Facebook’s Libra creating a shadow banking system, say US banks
Facebook’s Libra is creating “a ‘shadow banking’ system”, says some of the US’ biggest banks at this month’s Federal Advisory Council meeting.
Bloomberg reports the meeting minutes, in which the banks calls out the social media giant for “potentially creating a digital monetary ecosystem outside of sanctioned financial markets”.
Federal chairman Jerome Powell and vice chairman of supervision Randal Quarles, along with members of the US Congress, have all voiced opposition to the digital currency.
“As consumers adopt Libra, more deposits could migrate onto the platform, effectively reducing liquidity, and that disintermediation may further expand into loan and investment services,” says banks.

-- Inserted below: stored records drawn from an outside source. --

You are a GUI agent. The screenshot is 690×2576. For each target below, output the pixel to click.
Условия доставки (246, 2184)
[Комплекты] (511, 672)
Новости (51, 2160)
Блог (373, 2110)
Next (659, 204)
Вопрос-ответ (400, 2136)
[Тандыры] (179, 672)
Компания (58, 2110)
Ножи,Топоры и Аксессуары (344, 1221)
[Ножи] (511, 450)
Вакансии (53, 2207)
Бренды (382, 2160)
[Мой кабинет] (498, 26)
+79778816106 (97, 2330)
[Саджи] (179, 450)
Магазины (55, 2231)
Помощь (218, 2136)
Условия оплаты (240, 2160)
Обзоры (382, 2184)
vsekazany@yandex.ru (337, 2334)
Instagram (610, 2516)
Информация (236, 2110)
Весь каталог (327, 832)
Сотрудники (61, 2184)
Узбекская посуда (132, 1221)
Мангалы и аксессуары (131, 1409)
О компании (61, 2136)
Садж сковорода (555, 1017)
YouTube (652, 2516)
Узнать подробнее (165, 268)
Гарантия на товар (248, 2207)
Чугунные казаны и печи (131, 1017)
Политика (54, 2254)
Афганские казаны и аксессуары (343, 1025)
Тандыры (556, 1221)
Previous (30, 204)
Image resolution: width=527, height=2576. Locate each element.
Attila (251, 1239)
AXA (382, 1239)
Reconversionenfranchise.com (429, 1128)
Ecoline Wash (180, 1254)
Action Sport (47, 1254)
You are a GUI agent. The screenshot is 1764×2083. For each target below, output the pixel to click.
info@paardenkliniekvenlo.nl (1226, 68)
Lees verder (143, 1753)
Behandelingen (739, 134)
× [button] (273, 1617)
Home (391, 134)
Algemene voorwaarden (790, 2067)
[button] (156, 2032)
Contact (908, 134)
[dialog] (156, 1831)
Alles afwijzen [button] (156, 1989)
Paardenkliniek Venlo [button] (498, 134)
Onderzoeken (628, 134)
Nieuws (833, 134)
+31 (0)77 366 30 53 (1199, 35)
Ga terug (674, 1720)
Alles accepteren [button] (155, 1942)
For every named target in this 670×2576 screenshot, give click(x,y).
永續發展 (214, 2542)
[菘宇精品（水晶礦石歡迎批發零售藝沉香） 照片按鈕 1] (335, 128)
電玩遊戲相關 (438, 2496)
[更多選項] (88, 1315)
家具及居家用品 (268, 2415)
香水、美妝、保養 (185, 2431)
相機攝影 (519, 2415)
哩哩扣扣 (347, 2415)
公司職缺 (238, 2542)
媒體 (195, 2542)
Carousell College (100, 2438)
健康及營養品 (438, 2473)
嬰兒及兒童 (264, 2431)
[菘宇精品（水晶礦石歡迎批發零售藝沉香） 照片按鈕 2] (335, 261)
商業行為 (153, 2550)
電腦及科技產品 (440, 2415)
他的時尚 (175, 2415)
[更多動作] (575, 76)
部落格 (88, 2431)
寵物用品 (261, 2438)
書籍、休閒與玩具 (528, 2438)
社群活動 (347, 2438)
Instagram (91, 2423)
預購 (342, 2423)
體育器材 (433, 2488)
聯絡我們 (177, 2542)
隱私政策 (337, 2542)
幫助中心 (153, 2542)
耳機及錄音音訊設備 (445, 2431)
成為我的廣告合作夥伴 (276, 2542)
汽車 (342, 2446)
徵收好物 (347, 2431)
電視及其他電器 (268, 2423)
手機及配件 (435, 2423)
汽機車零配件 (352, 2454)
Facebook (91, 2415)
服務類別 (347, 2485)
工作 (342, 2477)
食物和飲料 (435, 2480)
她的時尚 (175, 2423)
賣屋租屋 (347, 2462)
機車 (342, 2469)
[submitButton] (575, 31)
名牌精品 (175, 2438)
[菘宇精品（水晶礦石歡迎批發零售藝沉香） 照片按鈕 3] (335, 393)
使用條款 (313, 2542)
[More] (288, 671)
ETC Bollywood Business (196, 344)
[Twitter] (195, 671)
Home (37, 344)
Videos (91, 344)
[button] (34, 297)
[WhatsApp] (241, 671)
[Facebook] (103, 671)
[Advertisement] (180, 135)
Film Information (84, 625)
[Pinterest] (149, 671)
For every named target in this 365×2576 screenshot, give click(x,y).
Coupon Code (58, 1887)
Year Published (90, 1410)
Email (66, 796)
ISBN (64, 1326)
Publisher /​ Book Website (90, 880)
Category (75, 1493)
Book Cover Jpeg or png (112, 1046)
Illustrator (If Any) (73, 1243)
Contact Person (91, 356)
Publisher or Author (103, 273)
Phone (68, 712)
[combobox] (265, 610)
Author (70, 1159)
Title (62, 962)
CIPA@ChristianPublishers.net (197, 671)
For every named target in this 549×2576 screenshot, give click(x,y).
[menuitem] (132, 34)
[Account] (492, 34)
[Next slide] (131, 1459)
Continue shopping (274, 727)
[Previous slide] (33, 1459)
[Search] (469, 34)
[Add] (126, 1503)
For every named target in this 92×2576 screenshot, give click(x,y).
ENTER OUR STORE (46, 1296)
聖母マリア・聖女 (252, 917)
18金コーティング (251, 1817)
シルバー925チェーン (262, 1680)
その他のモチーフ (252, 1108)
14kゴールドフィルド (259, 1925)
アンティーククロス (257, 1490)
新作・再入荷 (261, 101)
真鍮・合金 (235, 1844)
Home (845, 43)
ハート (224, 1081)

Major worries for the big players included decreases in demand-deposit accounts and bank payment volumes, as well as the threat the crypto poses to banks’ private business model.
Related: German blockchain strategy fires warning shot at Facebook’s Libra project
US bankers also highlighted the threat Libra may have to their national monetary policy, saying the crypto has the “potential to reduce the ability of states to monitor, manage and influence local economies”.
The regulatory reaction in the US to the developmental stablecoin resonates with sentiments felt across the Atlantic by Germany and France.
Germany’s federal finance minister Olaf Scholtzwe said in late September his country “must protect consumers and state sovereignty”, after the country’s government announced it would fight any efforts by corporations to establish parallel currencies in the country.
“A core element of state sovereignty is the issuing of currency, we will not leave that up to private companies,” reiterated Scholtzwe.